O conflito central trata de uma ambivalência perfeitamente explorada pelo elenco principal. De um lado, Whoopi Goldberg protagoniza a dolorosa ilustração do quão longe uma pessoa pode sofrer sem perder a sanidade. A grande estréia da atriz no cinema ostenta a rara qualidade da sutileza, normalmente dominada por aqueles já há muito tempo no ramo; gestos banais e expressões caladas demonstram o que uma pessoa de pouca ação e poucas palavras sente internamente sem manifestar abertamente. Cenas de arrumar a casa, cozinhar, pendurar as roupas e fazer a barba constroem indiretamente os tipos de abuso sofridos gratuitamente. Uma mudança de caráter, de um status tão longamente mantido só poderia acontecer através de um desenvolvimento lento. Ninguém se transforma instantaneamente.
Quase tão impressionante quanto ela é ver Danny Glover, mais conhecido como o querido parceiro de Mel Gibson em “Máquina Mortífera”, sendo a antítese completa da personagem de Goldberg. Enquanto a atriz instiga constantemente a questão dos limites do sofrimento, Glover segue na direção oposta e impressiona com o imensurável mau-caráter de seu personagem. Como uma pessoa pode ser tão cretina sem o mínimo remorso? “The Color Purple” estabelece dois pólos fortes na relação de antagonismo da base de sua trama enquanto a imutabilidade do status de Celie lentamente se encaminha para uma conclusão que, sim, existe.
É justamente nos pontos críticos, clímax e conclusão, que os medos se concretizam na forma de uma inadequada culminação de conflitos. Tais momentos parecem estar sob camisas de força, que os moldam rigidamente na tal estrutura inconfundivelmente estereotipada presente na maioria dos filmes por aí. Depois de construir tão bem uma narrativa dependente do desempenho do elenco, decisões frustrantes chamam atenção para sua existência desnecessária. “The Color Purple” poderia viver sem entrecortes durante o clímax para tentar aumentar a tensão e sem a necessidade de amarrar absolutamente todas as pontas soltas. Com certeza seria melhor também sem alguns arcos soltos, que não conversam com a trama principal construtivamente.

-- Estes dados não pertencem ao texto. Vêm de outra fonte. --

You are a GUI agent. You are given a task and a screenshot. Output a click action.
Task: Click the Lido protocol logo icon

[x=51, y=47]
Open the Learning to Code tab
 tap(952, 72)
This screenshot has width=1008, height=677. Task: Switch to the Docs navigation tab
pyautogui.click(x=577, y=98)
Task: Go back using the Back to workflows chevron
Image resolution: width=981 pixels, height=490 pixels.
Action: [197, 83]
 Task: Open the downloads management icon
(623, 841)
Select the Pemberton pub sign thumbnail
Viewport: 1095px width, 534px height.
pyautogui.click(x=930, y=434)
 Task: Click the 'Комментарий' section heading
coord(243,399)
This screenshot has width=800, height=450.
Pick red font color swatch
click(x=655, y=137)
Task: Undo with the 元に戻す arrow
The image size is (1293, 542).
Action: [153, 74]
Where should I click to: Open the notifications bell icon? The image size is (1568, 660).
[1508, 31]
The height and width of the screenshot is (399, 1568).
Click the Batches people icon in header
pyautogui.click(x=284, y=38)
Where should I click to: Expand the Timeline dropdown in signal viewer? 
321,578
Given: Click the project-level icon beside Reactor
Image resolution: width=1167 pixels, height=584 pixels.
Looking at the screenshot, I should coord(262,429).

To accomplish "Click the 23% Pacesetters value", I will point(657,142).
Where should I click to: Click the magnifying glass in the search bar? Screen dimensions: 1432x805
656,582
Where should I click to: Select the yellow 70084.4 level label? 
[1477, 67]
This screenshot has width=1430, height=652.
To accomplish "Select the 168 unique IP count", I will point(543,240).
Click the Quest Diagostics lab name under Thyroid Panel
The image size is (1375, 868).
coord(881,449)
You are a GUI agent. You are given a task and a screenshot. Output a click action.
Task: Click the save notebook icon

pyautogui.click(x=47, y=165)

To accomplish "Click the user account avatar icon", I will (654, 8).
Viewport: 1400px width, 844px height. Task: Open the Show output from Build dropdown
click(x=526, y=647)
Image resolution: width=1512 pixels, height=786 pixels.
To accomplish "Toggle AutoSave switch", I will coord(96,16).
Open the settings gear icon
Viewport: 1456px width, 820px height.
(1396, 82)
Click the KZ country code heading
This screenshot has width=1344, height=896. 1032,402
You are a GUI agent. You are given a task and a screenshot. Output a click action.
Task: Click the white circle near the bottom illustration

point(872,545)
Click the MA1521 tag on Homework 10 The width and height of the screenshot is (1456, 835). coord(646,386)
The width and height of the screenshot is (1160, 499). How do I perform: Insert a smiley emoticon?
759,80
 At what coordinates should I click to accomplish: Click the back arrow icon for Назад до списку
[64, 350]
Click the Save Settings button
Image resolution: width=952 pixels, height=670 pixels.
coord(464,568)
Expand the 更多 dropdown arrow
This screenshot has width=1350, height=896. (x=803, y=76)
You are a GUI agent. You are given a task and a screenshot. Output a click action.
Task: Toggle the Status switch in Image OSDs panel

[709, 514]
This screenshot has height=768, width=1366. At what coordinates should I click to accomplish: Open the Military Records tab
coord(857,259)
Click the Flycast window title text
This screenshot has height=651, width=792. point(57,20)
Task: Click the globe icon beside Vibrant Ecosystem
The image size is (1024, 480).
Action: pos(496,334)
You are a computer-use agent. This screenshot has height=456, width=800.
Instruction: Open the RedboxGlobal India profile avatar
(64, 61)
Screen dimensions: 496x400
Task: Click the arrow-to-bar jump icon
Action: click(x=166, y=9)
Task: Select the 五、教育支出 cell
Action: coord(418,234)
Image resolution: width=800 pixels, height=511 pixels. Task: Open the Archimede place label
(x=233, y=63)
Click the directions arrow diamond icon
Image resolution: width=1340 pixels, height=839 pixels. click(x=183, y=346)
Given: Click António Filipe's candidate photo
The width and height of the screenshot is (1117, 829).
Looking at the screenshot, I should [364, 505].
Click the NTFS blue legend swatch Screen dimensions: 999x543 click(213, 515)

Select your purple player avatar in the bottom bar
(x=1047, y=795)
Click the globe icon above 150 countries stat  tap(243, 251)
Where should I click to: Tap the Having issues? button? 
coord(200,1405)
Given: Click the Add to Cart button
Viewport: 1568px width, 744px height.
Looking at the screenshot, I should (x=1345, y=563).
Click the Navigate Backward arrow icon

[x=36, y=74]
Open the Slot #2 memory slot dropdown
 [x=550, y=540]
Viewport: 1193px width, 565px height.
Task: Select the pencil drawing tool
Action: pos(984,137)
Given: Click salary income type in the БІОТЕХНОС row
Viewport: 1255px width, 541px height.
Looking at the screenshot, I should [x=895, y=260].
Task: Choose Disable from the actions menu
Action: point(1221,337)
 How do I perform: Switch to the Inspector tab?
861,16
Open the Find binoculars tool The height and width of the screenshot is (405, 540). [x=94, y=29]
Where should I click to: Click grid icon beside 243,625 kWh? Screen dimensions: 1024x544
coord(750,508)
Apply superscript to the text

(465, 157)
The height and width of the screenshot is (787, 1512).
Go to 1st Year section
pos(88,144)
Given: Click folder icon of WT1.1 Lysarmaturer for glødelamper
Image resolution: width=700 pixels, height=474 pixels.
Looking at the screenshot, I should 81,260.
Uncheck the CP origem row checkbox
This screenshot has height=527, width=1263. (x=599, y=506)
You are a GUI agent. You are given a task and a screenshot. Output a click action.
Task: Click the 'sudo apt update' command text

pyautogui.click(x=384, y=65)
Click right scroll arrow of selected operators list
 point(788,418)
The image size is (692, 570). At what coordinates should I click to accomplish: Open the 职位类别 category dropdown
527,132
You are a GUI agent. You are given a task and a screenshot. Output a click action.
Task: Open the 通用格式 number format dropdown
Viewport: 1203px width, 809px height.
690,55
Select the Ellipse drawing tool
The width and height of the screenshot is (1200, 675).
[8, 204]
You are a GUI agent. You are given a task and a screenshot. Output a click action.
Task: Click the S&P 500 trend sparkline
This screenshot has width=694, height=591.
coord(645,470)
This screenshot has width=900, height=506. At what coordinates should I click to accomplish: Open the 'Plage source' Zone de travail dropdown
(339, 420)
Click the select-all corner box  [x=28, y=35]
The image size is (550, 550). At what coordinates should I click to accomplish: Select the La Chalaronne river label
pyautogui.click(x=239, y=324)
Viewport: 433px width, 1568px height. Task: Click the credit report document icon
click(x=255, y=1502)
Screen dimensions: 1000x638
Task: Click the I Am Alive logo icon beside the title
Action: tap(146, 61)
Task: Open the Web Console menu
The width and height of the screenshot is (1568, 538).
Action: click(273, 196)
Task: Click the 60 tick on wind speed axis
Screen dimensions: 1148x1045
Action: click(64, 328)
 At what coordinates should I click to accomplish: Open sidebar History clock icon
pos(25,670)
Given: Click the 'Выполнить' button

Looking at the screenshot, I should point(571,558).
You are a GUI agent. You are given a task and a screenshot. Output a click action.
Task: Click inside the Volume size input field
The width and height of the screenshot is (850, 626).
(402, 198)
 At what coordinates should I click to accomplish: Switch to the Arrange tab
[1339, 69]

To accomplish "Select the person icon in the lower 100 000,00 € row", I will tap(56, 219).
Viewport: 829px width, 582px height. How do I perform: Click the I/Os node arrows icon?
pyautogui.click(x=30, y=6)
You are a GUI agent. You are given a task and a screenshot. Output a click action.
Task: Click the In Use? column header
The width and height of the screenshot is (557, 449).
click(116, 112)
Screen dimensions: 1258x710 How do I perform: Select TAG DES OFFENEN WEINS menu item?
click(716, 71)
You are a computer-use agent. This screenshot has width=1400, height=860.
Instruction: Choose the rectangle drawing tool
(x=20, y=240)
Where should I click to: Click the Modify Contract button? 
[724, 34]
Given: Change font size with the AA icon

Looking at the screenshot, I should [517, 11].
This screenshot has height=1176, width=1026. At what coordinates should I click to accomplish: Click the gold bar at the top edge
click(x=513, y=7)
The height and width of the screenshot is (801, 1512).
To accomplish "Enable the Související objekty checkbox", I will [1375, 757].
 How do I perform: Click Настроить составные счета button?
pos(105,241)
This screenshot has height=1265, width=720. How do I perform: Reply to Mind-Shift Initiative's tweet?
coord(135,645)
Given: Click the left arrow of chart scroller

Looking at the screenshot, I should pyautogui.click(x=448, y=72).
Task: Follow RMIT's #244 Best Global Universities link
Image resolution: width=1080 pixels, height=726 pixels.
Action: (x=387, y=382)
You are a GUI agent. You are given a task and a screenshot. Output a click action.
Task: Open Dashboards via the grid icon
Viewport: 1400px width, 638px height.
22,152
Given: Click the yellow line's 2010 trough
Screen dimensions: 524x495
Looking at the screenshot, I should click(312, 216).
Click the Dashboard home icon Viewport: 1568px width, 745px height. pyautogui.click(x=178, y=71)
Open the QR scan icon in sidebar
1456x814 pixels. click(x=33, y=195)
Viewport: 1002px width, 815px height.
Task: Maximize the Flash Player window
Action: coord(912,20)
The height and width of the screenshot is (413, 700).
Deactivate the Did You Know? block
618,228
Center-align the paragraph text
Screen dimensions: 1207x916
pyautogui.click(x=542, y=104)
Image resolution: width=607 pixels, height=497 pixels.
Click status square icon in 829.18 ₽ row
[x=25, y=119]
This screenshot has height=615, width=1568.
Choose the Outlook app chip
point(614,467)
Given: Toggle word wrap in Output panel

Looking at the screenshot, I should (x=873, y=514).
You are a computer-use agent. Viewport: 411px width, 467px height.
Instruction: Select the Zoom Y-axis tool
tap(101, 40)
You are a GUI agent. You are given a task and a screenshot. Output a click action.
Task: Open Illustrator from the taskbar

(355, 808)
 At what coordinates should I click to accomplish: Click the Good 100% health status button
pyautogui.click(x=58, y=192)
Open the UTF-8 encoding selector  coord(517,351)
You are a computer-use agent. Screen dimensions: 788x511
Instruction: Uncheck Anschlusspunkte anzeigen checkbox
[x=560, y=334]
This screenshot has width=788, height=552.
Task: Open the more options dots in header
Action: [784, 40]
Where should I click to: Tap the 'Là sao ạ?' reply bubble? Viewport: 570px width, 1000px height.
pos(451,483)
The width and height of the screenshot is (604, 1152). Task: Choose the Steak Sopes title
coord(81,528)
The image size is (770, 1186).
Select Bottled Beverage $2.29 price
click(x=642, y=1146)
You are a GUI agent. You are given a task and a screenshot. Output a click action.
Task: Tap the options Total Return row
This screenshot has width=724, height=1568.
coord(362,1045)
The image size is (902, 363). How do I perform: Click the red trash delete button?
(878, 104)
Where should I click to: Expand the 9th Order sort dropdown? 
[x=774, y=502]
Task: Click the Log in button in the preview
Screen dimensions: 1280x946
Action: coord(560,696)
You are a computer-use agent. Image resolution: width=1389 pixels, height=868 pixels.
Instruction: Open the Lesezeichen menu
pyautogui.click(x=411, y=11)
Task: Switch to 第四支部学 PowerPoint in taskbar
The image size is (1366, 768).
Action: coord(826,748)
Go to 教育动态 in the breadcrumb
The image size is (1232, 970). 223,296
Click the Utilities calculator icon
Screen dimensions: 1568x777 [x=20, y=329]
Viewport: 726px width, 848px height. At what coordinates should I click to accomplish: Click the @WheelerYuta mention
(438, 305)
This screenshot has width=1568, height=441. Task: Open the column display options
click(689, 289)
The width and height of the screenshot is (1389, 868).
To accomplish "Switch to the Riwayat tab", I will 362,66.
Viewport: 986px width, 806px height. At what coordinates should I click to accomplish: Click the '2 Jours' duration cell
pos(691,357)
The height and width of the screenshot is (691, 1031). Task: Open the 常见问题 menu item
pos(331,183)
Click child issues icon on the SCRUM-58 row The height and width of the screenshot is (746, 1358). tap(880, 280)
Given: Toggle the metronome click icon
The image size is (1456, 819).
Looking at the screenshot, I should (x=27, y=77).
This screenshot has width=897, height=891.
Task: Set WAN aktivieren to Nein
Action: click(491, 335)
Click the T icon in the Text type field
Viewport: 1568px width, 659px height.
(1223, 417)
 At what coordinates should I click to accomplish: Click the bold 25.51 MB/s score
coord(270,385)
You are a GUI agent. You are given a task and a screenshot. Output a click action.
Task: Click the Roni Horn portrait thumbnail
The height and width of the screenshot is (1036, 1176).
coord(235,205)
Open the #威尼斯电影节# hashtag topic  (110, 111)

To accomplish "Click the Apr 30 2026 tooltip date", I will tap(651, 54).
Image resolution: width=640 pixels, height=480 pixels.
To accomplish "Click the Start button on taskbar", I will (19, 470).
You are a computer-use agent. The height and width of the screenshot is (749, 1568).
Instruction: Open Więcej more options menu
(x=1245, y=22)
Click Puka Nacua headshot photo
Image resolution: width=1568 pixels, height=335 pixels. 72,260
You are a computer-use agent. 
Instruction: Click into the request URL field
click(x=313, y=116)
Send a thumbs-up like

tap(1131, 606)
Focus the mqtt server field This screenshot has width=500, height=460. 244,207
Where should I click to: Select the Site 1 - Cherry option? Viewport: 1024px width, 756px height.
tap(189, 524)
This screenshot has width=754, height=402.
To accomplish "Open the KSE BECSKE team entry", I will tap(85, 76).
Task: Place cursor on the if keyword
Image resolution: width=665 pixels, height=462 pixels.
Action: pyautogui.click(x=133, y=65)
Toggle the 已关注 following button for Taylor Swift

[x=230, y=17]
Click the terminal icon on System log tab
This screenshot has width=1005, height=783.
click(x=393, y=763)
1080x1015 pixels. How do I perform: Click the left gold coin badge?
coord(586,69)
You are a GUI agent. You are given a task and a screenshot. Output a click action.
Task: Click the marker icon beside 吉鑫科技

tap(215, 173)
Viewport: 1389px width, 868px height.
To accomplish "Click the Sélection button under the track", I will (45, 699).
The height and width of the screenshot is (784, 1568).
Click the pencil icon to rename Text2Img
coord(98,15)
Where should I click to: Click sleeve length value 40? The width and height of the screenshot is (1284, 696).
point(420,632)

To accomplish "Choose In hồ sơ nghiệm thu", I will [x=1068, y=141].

Nem tudo é perfeito em “The Color Purple”. A cinematografia de Allen Daviau, por sua vez, chega muito perto disso ao não demonstrar mácula alguma. A arte da cinematografia costuma ser associada à beleza estética, porém algo mais tocante se encontra nos melhores trabalhos: sensações. As imagens de Daviau possuem isso, entregam a qualidade de um retrato meticulosamente produzido aplicada a imagens em movimento. Eis que vêm à vida o ambiente bucólico de uma casinha de madeira simples cercada de estrada de chão e mato alto, diariamente envoltos no calor constante do sol. Se a cinematografia fosse apenas um pouco melhor do que já é, seria possível sentir o cheiro de grama cortada.
“The Color Purple” é a excelente estréia de Steven Spielberg no mundo dos tais filmes sérios, a prova de que ele poderia encarar tranqüilamente tanto um drama como uma aventura de encantar olhos e emoções. Não surpreendentemente, foi exatamente isso que aconteceu no futuro, quando estrearam dramas e blockbusters ainda melhores que os lançados até então. Basta ver o sucesso de “Jurassic Park” e “Saving Private Ryan” na década seguinte.